TASK INSTRUCTIONS:
Please extract each line of the listing below that contains the string "dimensions", copying every such line in full.

DATASET EXCERPTS:
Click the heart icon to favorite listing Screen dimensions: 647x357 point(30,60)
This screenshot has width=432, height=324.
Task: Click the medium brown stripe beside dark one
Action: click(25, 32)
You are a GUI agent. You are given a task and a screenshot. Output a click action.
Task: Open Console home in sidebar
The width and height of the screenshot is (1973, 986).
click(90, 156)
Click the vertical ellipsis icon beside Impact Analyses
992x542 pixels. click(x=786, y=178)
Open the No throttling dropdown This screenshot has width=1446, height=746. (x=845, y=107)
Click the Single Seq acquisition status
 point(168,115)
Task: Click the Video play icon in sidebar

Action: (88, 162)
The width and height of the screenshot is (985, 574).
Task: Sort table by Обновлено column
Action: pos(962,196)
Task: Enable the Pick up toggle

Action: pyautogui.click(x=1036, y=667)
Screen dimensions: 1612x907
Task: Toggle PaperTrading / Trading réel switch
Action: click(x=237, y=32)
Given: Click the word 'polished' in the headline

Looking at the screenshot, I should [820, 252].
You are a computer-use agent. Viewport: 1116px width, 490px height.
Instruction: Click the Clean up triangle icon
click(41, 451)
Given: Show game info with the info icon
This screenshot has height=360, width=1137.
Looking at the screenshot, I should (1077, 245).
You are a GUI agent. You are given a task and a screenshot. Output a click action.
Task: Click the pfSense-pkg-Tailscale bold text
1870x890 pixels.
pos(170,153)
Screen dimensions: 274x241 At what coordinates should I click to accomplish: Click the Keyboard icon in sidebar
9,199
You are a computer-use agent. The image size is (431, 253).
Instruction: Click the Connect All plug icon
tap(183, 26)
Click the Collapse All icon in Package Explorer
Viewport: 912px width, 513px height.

FULL RESPONSE:
Click the heart icon to favorite listing Screen dimensions: 647x357 point(30,60)
Screen dimensions: 1612x907
Screen dimensions: 274x241 At what coordinates should I click to accomplish: Click the Keyboard icon in sidebar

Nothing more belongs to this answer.